TASK INSTRUCTIONS
In the material below, update the stretch from "Screen dimensions: 1544x767" through "Click the active" by changing "Content-Aware Fill" to "Generative Fill" and keeping everything else the same. Return only those lines.

RECORDS TO USE
--------------------------------

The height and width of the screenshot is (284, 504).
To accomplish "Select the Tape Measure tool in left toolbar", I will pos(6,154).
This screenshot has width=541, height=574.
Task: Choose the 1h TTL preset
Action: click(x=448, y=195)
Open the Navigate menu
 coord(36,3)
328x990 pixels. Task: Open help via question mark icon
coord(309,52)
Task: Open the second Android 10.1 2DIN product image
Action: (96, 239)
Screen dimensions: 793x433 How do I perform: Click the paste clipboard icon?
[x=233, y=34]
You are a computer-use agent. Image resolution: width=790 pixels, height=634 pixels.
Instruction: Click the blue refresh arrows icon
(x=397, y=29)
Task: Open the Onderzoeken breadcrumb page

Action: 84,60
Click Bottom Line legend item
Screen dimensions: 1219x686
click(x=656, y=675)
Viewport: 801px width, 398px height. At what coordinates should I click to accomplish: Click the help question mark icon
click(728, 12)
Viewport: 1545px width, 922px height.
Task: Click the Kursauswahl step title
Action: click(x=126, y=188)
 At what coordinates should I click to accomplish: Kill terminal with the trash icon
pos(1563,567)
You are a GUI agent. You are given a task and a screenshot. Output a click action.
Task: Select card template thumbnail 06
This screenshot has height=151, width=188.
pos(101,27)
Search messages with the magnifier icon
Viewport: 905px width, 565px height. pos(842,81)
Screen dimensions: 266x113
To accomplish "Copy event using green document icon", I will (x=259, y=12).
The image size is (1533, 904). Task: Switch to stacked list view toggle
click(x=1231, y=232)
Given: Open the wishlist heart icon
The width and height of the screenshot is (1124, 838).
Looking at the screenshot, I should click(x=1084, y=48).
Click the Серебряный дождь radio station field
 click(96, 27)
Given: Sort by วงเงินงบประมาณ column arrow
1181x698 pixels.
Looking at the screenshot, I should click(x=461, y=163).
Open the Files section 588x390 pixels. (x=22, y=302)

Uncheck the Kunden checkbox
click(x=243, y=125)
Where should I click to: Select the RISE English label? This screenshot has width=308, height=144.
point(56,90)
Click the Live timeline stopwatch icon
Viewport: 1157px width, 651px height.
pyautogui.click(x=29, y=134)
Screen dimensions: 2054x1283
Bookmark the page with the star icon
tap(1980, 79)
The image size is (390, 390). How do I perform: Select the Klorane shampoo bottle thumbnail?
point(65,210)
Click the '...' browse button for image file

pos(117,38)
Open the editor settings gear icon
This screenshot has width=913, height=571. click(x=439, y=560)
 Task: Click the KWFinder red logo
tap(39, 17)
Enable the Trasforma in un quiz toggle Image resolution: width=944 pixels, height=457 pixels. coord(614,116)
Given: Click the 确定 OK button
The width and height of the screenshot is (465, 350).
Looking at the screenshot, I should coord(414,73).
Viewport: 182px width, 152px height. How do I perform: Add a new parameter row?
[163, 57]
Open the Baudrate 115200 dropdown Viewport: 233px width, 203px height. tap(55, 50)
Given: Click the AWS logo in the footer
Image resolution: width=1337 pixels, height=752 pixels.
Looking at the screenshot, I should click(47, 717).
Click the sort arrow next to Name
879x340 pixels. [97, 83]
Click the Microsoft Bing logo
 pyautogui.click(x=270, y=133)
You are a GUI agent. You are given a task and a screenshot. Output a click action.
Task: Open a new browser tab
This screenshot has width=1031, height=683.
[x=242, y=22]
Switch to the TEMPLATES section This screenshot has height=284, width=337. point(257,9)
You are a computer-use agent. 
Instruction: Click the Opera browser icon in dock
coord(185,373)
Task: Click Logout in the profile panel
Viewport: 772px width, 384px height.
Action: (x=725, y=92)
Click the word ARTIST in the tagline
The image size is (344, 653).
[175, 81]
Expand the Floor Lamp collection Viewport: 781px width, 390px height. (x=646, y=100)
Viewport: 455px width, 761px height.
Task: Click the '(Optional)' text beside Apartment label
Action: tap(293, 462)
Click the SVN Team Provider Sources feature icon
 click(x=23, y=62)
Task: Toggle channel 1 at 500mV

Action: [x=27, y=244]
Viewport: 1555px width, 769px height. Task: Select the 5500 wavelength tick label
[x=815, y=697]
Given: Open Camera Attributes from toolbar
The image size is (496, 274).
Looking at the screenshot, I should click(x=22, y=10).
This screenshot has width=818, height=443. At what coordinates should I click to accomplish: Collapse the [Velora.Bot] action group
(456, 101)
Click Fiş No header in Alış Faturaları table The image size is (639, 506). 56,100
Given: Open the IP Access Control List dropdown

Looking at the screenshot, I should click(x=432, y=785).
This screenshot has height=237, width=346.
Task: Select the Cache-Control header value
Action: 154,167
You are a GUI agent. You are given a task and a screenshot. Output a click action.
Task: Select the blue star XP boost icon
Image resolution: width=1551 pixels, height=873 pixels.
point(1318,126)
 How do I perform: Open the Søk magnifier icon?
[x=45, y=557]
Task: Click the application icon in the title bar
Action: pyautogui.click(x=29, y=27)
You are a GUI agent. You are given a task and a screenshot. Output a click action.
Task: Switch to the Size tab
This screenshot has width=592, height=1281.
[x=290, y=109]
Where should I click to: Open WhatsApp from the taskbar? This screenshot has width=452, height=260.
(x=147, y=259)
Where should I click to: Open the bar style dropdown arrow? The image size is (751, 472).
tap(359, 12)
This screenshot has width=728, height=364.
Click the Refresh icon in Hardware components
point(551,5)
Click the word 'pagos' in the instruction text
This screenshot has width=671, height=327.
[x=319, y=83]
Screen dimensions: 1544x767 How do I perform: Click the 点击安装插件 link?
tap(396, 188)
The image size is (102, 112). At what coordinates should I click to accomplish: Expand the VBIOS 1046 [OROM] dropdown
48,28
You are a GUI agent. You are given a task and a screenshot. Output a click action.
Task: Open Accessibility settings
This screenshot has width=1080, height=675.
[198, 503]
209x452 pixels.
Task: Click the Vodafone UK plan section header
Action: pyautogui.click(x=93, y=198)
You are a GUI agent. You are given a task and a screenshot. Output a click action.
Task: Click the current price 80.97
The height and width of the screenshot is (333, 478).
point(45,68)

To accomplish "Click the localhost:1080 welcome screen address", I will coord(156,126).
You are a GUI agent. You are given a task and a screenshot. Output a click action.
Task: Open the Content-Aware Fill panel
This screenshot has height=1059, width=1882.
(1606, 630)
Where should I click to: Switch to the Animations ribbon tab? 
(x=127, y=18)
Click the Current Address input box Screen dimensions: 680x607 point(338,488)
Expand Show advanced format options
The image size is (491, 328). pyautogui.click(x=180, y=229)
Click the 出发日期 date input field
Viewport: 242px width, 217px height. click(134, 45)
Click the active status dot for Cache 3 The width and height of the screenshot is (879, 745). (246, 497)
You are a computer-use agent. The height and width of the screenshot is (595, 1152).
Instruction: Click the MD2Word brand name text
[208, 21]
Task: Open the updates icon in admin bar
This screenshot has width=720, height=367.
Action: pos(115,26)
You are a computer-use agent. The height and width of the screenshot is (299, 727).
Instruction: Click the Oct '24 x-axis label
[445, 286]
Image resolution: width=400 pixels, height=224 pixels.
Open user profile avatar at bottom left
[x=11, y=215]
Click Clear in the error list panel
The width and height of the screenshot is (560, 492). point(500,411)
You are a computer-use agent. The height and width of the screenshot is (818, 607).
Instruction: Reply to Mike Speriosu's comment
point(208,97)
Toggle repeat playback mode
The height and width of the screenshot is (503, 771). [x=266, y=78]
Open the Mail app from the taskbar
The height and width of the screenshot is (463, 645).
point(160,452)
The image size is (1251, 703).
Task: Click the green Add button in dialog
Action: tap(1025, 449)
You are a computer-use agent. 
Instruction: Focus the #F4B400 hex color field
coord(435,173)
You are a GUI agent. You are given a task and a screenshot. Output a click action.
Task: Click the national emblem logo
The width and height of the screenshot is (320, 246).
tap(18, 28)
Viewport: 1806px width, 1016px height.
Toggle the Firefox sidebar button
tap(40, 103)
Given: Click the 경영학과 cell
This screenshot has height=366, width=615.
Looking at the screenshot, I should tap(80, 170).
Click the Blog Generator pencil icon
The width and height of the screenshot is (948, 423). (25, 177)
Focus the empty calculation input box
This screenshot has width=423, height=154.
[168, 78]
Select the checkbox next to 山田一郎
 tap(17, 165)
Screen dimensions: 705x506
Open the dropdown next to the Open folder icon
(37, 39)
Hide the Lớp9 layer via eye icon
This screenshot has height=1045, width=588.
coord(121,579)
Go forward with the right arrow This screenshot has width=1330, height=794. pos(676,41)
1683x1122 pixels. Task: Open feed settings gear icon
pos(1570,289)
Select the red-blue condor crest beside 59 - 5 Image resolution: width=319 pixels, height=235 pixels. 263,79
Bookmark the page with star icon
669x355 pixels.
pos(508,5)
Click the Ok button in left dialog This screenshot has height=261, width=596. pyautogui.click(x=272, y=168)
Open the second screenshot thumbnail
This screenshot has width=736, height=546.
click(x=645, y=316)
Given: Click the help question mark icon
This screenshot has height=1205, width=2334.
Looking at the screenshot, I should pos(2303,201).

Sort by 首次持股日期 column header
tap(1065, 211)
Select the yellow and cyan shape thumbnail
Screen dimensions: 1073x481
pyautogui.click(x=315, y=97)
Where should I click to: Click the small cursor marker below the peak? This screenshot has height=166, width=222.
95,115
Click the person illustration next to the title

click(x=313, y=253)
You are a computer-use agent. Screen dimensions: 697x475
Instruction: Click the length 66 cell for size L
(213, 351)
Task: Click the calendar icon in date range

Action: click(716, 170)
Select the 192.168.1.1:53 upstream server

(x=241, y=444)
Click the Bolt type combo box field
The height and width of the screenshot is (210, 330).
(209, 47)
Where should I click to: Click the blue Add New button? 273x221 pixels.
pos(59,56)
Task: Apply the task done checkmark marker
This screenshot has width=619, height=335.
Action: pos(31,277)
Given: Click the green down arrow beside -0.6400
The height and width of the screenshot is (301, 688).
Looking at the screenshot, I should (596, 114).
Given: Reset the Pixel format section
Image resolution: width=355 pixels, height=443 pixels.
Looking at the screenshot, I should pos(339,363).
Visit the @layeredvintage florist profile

--------------------------------

TASK RESPONSE
Screen dimensions: 1544x767 How do I perform: Click the 点击安装插件 link?
tap(396, 188)
The image size is (102, 112). At what coordinates should I click to accomplish: Expand the VBIOS 1046 [OROM] dropdown
48,28
You are a GUI agent. You are given a task and a screenshot. Output a click action.
Task: Open Accessibility settings
This screenshot has width=1080, height=675.
[198, 503]
209x452 pixels.
Task: Click the Vodafone UK plan section header
Action: pyautogui.click(x=93, y=198)
You are a GUI agent. You are given a task and a screenshot. Output a click action.
Task: Click the current price 80.97
The height and width of the screenshot is (333, 478).
point(45,68)

To accomplish "Click the localhost:1080 welcome screen address", I will coord(156,126).
You are a GUI agent. You are given a task and a screenshot. Output a click action.
Task: Open the Generative Fill panel
This screenshot has height=1059, width=1882.
(1606, 630)
Where should I click to: Switch to the Animations ribbon tab? 
(x=127, y=18)
Click the Current Address input box Screen dimensions: 680x607 point(338,488)
Expand Show advanced format options
The image size is (491, 328). pyautogui.click(x=180, y=229)
Click the 出发日期 date input field
Viewport: 242px width, 217px height. click(134, 45)
Click the active status dot for Cache 3 The width and height of the screenshot is (879, 745). (246, 497)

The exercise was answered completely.